29/07/2010BC diz que risco para a inflação está menor


O Banco Central avalia que os riscos para a inflação se reduziram no último mês, devido à reversão de parte dos estímulos introduzidos durante a crise financeira de 2008/2009. Além disso, a influência do cenário internacional sobre o comportamento da inflação doméstica passou a ter um efeito desinflacionário.


As avaliações fazem parte da ata da última reunião do Copom (Comitê de Política Monetária do BC), que reduziu na semana passada o ritmo de elevação da taxa básica de juros.

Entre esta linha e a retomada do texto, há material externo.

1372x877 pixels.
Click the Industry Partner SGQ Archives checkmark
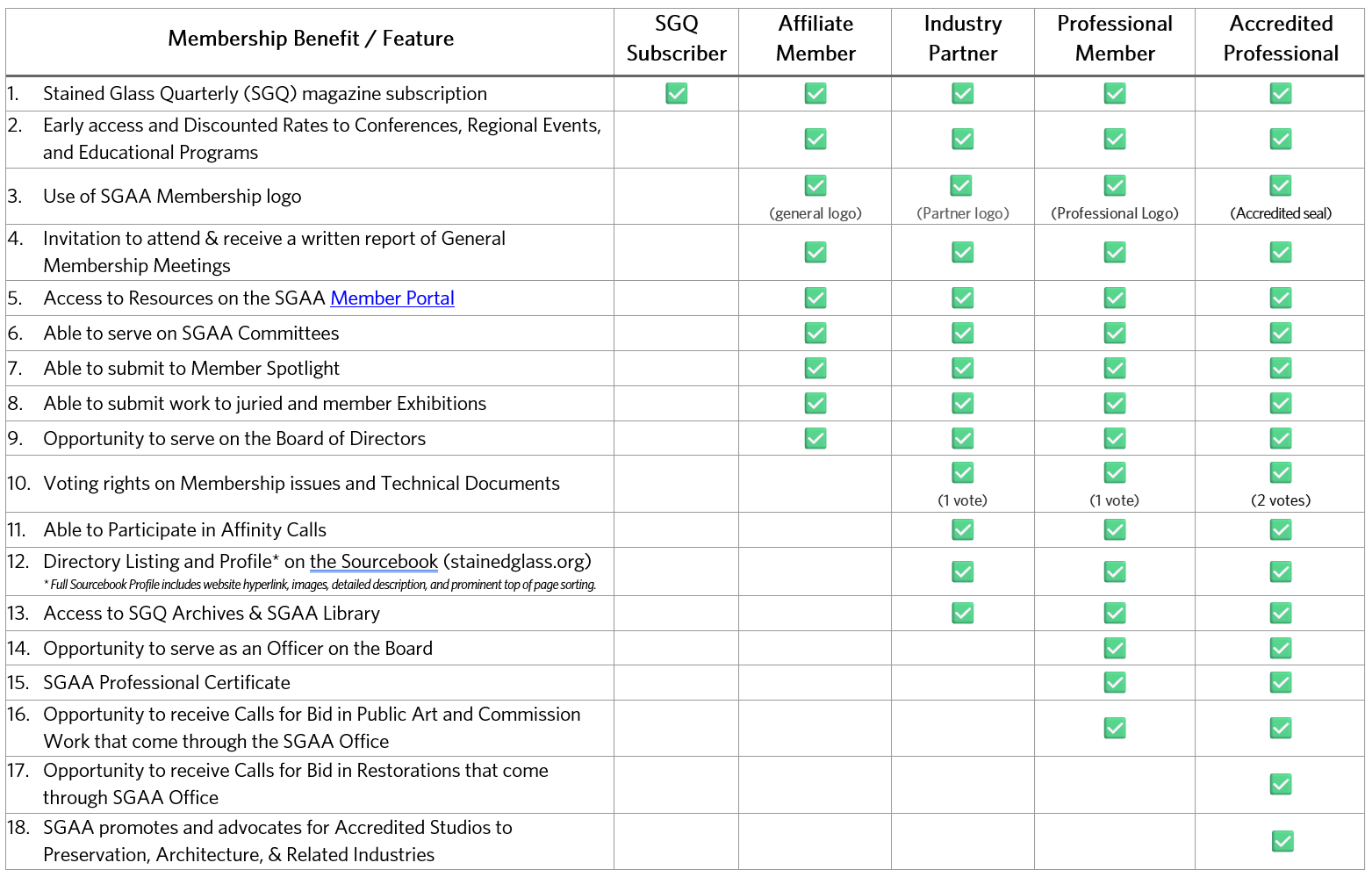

A taxa Selic subiu de 10,25% para 10,75% ao ano.


Segundo o BC, apesar dessas alterações favoráveis à dinâmica da inflação, prevaleceu o entendimento de que competiria à instituição continuar a agir de forma a evitar que "incertezas detectadas em horizontes curtos, ainda que menores do que as anteriormente observadas, propaguem-se para horizontes longos."

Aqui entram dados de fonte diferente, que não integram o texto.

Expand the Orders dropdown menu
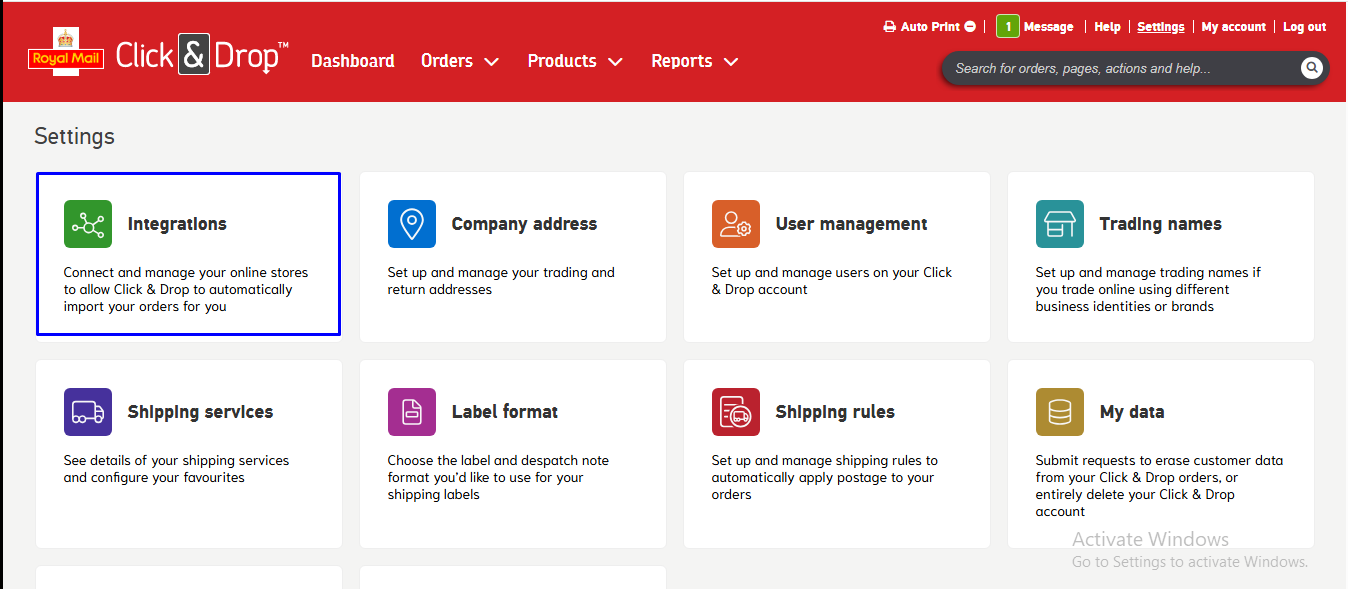 459,61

"Há sinais de que a economia tem se deslocado para uma trajetória mais condizente com o equilíbrio de longo prazo, onde os efeitos desses desenvolvimentos sobre o balanço de riscos para inflação tendem a arrefecer", diz o Copom.


O Copom avalia que as perspectivas para a atividade econômica continuam favoráveis, mas de forma menos intensa do que no início deste ano, como mostram dados sobre comércio, estoques e produção industrial.